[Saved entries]
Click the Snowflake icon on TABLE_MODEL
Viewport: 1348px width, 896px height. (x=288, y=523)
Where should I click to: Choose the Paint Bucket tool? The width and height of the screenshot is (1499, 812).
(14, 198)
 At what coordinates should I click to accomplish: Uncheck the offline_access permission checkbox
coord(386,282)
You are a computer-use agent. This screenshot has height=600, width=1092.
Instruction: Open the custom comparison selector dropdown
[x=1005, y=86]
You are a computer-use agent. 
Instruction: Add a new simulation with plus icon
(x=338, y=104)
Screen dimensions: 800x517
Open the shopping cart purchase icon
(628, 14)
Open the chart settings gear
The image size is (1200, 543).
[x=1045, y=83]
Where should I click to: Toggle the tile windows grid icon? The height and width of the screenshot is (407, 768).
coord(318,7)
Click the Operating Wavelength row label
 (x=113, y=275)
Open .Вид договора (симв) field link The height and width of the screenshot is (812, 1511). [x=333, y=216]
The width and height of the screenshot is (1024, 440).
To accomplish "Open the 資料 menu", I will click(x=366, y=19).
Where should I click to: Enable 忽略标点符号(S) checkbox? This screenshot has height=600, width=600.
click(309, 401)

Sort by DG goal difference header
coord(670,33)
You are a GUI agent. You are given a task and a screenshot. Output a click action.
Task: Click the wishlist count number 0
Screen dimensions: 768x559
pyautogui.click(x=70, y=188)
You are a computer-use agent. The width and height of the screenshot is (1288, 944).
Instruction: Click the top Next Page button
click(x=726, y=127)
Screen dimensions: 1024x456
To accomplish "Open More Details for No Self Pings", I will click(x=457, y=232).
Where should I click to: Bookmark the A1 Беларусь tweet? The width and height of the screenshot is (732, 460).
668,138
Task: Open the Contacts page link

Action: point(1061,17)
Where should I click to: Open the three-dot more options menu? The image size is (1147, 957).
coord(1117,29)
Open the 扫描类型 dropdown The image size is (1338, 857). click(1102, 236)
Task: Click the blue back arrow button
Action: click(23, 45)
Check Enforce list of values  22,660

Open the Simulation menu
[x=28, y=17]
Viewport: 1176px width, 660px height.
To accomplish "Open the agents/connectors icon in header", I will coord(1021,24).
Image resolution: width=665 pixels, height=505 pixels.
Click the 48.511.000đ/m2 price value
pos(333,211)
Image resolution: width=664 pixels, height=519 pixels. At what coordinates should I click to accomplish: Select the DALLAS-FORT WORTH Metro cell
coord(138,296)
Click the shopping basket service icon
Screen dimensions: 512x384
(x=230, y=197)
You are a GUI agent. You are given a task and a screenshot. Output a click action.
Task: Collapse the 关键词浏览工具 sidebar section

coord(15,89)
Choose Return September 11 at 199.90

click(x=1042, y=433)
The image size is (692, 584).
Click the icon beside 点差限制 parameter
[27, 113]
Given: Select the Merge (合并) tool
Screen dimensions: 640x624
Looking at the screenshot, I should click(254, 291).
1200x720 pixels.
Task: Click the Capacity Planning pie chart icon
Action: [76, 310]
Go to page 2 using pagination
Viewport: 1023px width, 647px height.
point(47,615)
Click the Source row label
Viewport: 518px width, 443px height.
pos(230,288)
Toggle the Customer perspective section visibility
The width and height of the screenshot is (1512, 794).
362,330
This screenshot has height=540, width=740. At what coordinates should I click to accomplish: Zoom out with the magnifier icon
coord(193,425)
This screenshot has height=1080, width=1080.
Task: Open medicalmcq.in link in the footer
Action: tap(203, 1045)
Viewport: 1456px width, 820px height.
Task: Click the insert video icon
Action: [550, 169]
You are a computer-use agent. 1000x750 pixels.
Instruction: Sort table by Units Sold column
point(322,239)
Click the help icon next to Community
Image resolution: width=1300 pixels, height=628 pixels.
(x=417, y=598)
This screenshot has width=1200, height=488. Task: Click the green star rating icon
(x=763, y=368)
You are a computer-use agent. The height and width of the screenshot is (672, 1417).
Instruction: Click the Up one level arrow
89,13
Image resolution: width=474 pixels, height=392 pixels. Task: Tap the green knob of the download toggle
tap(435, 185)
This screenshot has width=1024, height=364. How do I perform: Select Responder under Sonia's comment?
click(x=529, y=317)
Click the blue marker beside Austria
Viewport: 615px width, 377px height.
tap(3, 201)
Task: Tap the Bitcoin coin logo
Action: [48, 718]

__Task prompt__: Word for word, copy every entry.

__Solution for this exercise__:
Click the Snowflake icon on TABLE_MODEL
Viewport: 1348px width, 896px height. (x=288, y=523)
Where should I click to: Choose the Paint Bucket tool? The width and height of the screenshot is (1499, 812).
(14, 198)
 At what coordinates should I click to accomplish: Uncheck the offline_access permission checkbox
coord(386,282)
You are a computer-use agent. This screenshot has height=600, width=1092.
Instruction: Open the custom comparison selector dropdown
[x=1005, y=86]
You are a computer-use agent. 
Instruction: Add a new simulation with plus icon
(x=338, y=104)
Screen dimensions: 800x517
Open the shopping cart purchase icon
(628, 14)
Open the chart settings gear
The image size is (1200, 543).
[x=1045, y=83]
Where should I click to: Toggle the tile windows grid icon? The height and width of the screenshot is (407, 768).
coord(318,7)
Click the Operating Wavelength row label
 (x=113, y=275)
Open .Вид договора (симв) field link The height and width of the screenshot is (812, 1511). [x=333, y=216]
The width and height of the screenshot is (1024, 440).
To accomplish "Open the 資料 menu", I will click(x=366, y=19).
Where should I click to: Enable 忽略标点符号(S) checkbox? This screenshot has height=600, width=600.
click(309, 401)

Sort by DG goal difference header
coord(670,33)
You are a GUI agent. You are given a task and a screenshot. Output a click action.
Task: Click the wishlist count number 0
Screen dimensions: 768x559
pyautogui.click(x=70, y=188)
You are a computer-use agent. The width and height of the screenshot is (1288, 944).
Instruction: Click the top Next Page button
click(x=726, y=127)
Screen dimensions: 1024x456
To accomplish "Open More Details for No Self Pings", I will click(x=457, y=232).
Where should I click to: Bookmark the A1 Беларусь tweet? The width and height of the screenshot is (732, 460).
668,138
Task: Open the Contacts page link

Action: point(1061,17)
Where should I click to: Open the three-dot more options menu? The image size is (1147, 957).
coord(1117,29)
Open the 扫描类型 dropdown The image size is (1338, 857). click(1102, 236)
Task: Click the blue back arrow button
Action: click(23, 45)
Check Enforce list of values  22,660

Open the Simulation menu
[x=28, y=17]
Viewport: 1176px width, 660px height.
To accomplish "Open the agents/connectors icon in header", I will coord(1021,24).
Image resolution: width=665 pixels, height=505 pixels.
Click the 48.511.000đ/m2 price value
pos(333,211)
Image resolution: width=664 pixels, height=519 pixels. At what coordinates should I click to accomplish: Select the DALLAS-FORT WORTH Metro cell
coord(138,296)
Click the shopping basket service icon
Screen dimensions: 512x384
(x=230, y=197)
You are a GUI agent. You are given a task and a screenshot. Output a click action.
Task: Collapse the 关键词浏览工具 sidebar section

coord(15,89)
Choose Return September 11 at 199.90

click(x=1042, y=433)
The image size is (692, 584).
Click the icon beside 点差限制 parameter
[27, 113]
Given: Select the Merge (合并) tool
Screen dimensions: 640x624
Looking at the screenshot, I should click(254, 291).
1200x720 pixels.
Task: Click the Capacity Planning pie chart icon
Action: [76, 310]
Go to page 2 using pagination
Viewport: 1023px width, 647px height.
point(47,615)
Click the Source row label
Viewport: 518px width, 443px height.
pos(230,288)
Toggle the Customer perspective section visibility
The width and height of the screenshot is (1512, 794).
362,330
This screenshot has height=540, width=740. At what coordinates should I click to accomplish: Zoom out with the magnifier icon
coord(193,425)
This screenshot has height=1080, width=1080.
Task: Open medicalmcq.in link in the footer
Action: tap(203, 1045)
Viewport: 1456px width, 820px height.
Task: Click the insert video icon
Action: [550, 169]
You are a computer-use agent. 1000x750 pixels.
Instruction: Sort table by Units Sold column
point(322,239)
Click the help icon next to Community
Image resolution: width=1300 pixels, height=628 pixels.
(x=417, y=598)
This screenshot has width=1200, height=488. Task: Click the green star rating icon
(x=763, y=368)
You are a computer-use agent. The height and width of the screenshot is (672, 1417).
Instruction: Click the Up one level arrow
89,13
Image resolution: width=474 pixels, height=392 pixels. Task: Tap the green knob of the download toggle
tap(435, 185)
This screenshot has width=1024, height=364. How do I perform: Select Responder under Sonia's comment?
click(x=529, y=317)
Click the blue marker beside Austria
Viewport: 615px width, 377px height.
tap(3, 201)
Task: Tap the Bitcoin coin logo
Action: [48, 718]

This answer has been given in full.